This new world won’t come easily. It won’t come without struggle. But we must remember that we are the many, and the many are always stronger than the few.

VII. Conclusion: The Fire That Will Burn Down the Ghetto

The world is a ghetto. But it will not stay that way.

From the Black Panther Party to the Zapatistas, from the Nile to the Rio Grande, from the ghettos of Chicago to the streets of Paris—we are rising. We are fighting back. And we will win.

The forces of empire and capital have tried to bury us, to break our spirit, to turn us into nothing more than commodities to be bought and sold. But the fire of resistance burns in our blood. The ancestors who fought in the cotton fields, on the frontlines of the Civil Rights Movement, and in the jungles of Latin America have passed on their struggle to us. We are the children of revolution, and we are ready to rise again.

But this fight requires more than just words—it requires action. It is time to stand up and organize. It is time to mobilize. It is time to break the chains that bind us and reclaim what was always ours—our dignity, our power, our land, our future.

The call to action is clear:

1. Organize in your community—whether through mutual aid networks, community defense groups, or revolutionary political organizations. Build the structures that can sustain us and defend us, that can protect us from the violence of the state and show us the way to liberation.

2. Abolish the police and the prison system—they were never here to protect us. They were here to control us.

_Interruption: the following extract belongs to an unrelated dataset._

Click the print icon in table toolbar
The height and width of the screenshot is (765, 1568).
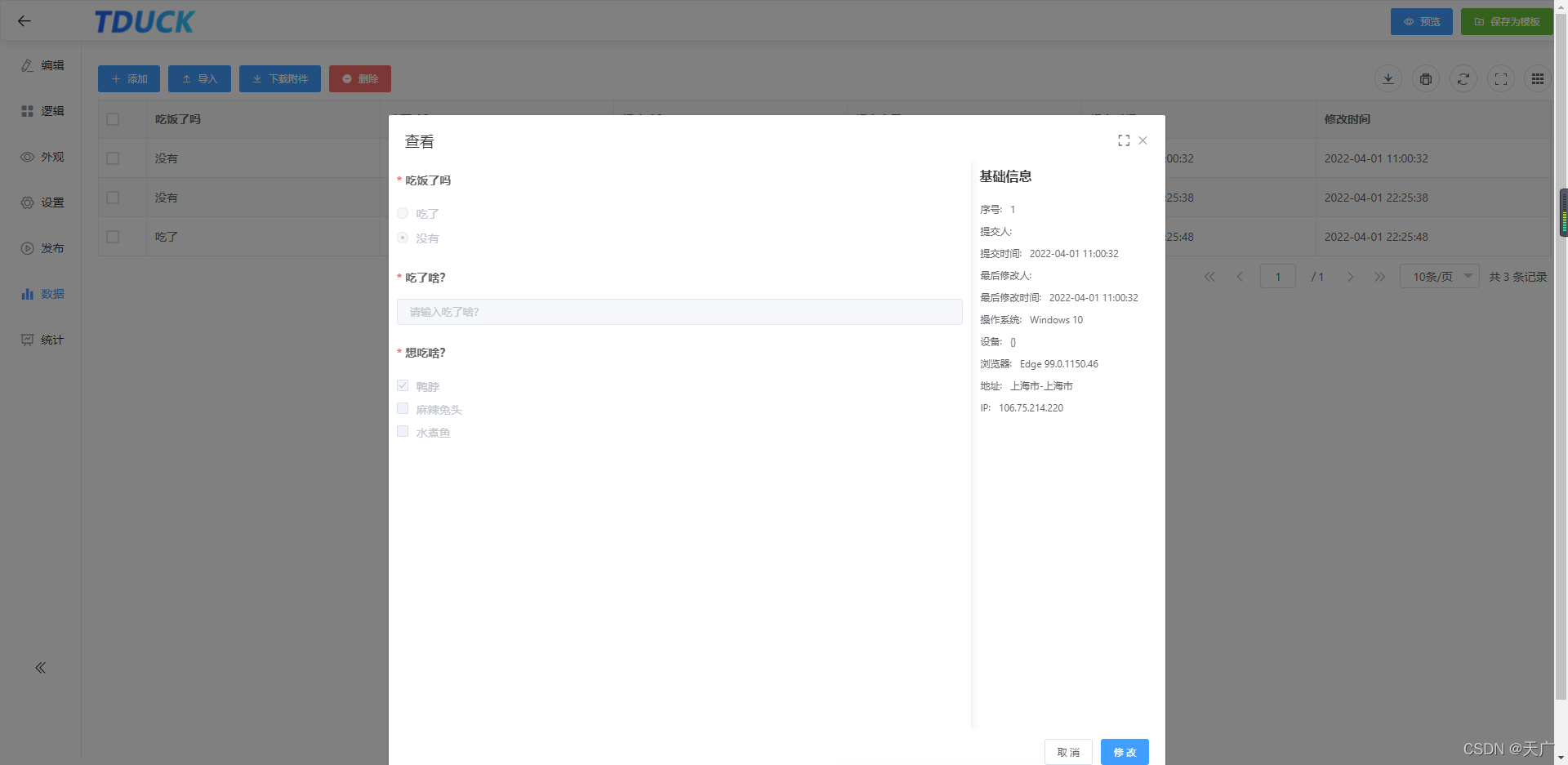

We must fight for systems of justice rooted in community accountability, care, and solidarity, not punishment.

3. Fight for economic justice—dismantle the structures of racial capitalism that exploit our labor and strip our communities of resources. Fight for a world of wealth redistribution, land reclamation, and economic systems built on the principle of people over profit.

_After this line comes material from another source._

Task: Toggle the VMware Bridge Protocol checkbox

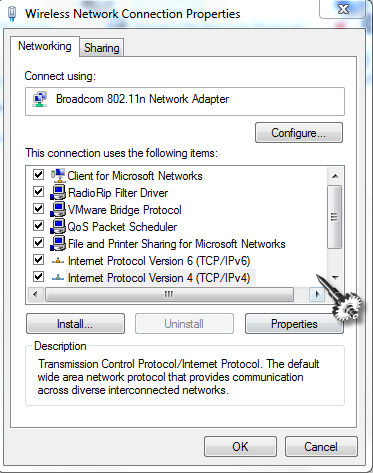Action: pyautogui.click(x=38, y=209)

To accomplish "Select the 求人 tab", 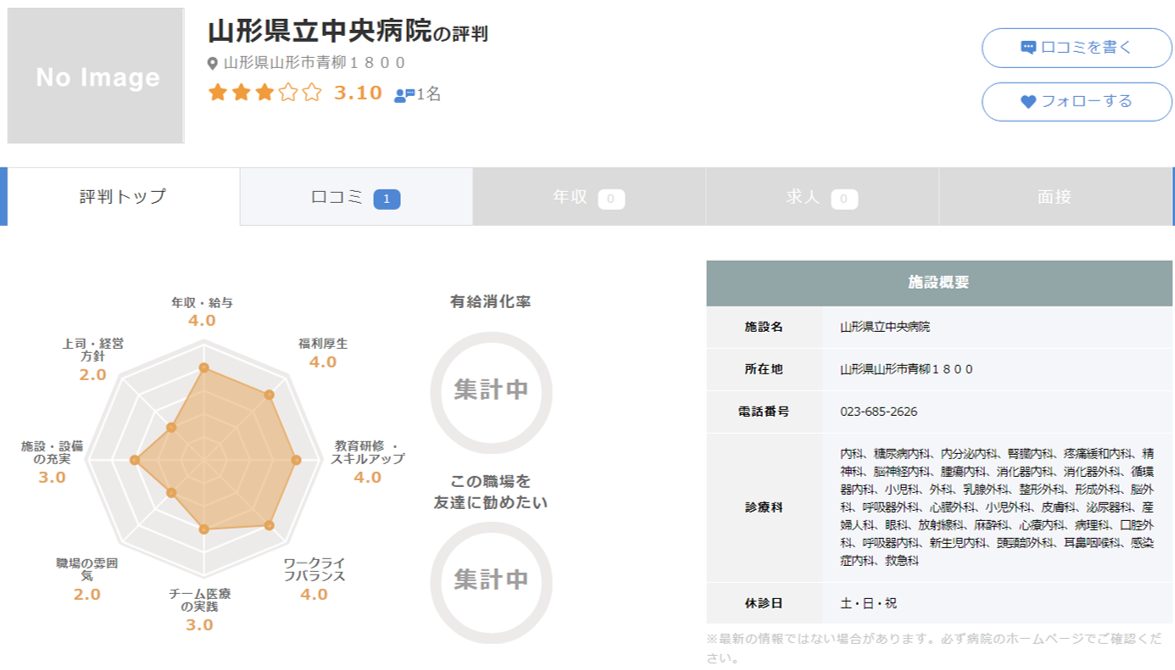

4. Engage in international solidarity—the struggle for liberation does not stop at national borders. Whether in the ghettos of Detroit or the mines of Congo, from Palestine to South Africa, our struggles are one. We must build bridges across oceans, unite the oppressed of the world, and make our revolution a global one.

5. Educate and raise consciousness—share revolutionary ideas, literature, and history. Empower others to understand the systems of oppression that govern their lives and teach them the tools of resistance. Our liberation will not come from those in power, but from the knowledge and strength we build together.

The revolution will not be televised—but it will be felt. In every protest, in every strike, in every act of defiance, we are laying the foundation for a new world. The system we fight against is dying, but its death will not be peaceful. It will take our collective will, our anger, our hope, and our love to bring it down.

It’s time to get organized. It’s time to take action. The time is now.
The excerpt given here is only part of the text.